Kalupa is a program manager and acute care NP for Cogent Healthcare of Wisconsin, Aurora St. Luke’s Medical Center, Milwaukee, where a system is in place to address continuity concerns. Clinical care coordinators—usually RNs—identify the patient’s primary care provider.
“We send the PCPs faxes letting them know that their patients are here, and we make sure they get copies of discharge summaries,” Kalupa explains. “We also contact them with what we call ‘landmark events’ as far as catastrophic diagnosis, death—even if there’s something like discord among the family.” If patients allow it, follow-up appointments are scheduled before they leave the hospital.
Friedel acknowledges that “it can become difficult at times” to maintain contact, particularly with a clinician who is not affiliated with the hospital. But in the interests of patient care, it’s essential. “I find it best to simply make a phone call to communicate my thoughts and concerns to outside physicians,” he says. “I know it takes time out of everyone’s day to take more phone calls, but it is also greatly appreciated and keeps things on a more personal level.”
Continuity is a two-way street; primary care providers should familiarize themselves with who comprises the hospitalist program at their local facility. “They need to develop a relationship,” Allen says. “How are you going to communicate with each other? It shouldn’t be that you see a patient one day and that patient says, ‘Last week I was in the hospital for 10 days with bilateral pneumonia,’ and you as a practitioner are looking at him or her and thinking, ‘I had no clue.’”
The exchange of information stands to benefit the most important person in the equation: the patient. Hospitalists and primary care providers will each have a unique perspective on the situation, and the details that one clinician can share with another could lead to a solution to a patient’s problem—or even illuminate the fact that there is a problem.
As an example, Allen shares an anecdote about a hospitalist physician who once complained about how patients from an NP-run clinic in rural America were continually returning to his hospital.

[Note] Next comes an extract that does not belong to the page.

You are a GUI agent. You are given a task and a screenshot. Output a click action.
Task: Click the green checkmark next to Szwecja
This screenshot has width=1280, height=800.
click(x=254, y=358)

When asked if he had ever spoken with the NPs, the doctor paused, then admitted he hadn’t. Allen’s viewpoint is that the doctor may have given the patient instructions at discharge that were never passed along to the NPs—or perhaps the NPs knew something about the patient’s life in “the real world” that the hospitalist didn’t.
“Maybe the patient comes to the clinic because he’s poor and doesn’t have any money for meds,” she hypothesizes. “But the hospitalist sent him home on this really expensive antibiotic that he can’t afford to get filled. So he goes to the clinic, and they give him something different, because that’s all he can afford. And it doesn’t work as well.
“So how do we make that work? That’s a huge thing that we tend not to do—communicate with one another. Nine times out of ten, if you sit down and talk, you figure out, ‘Wow, that was a problem from this perspective.’ I mean, the goal of everybody is to give good care.”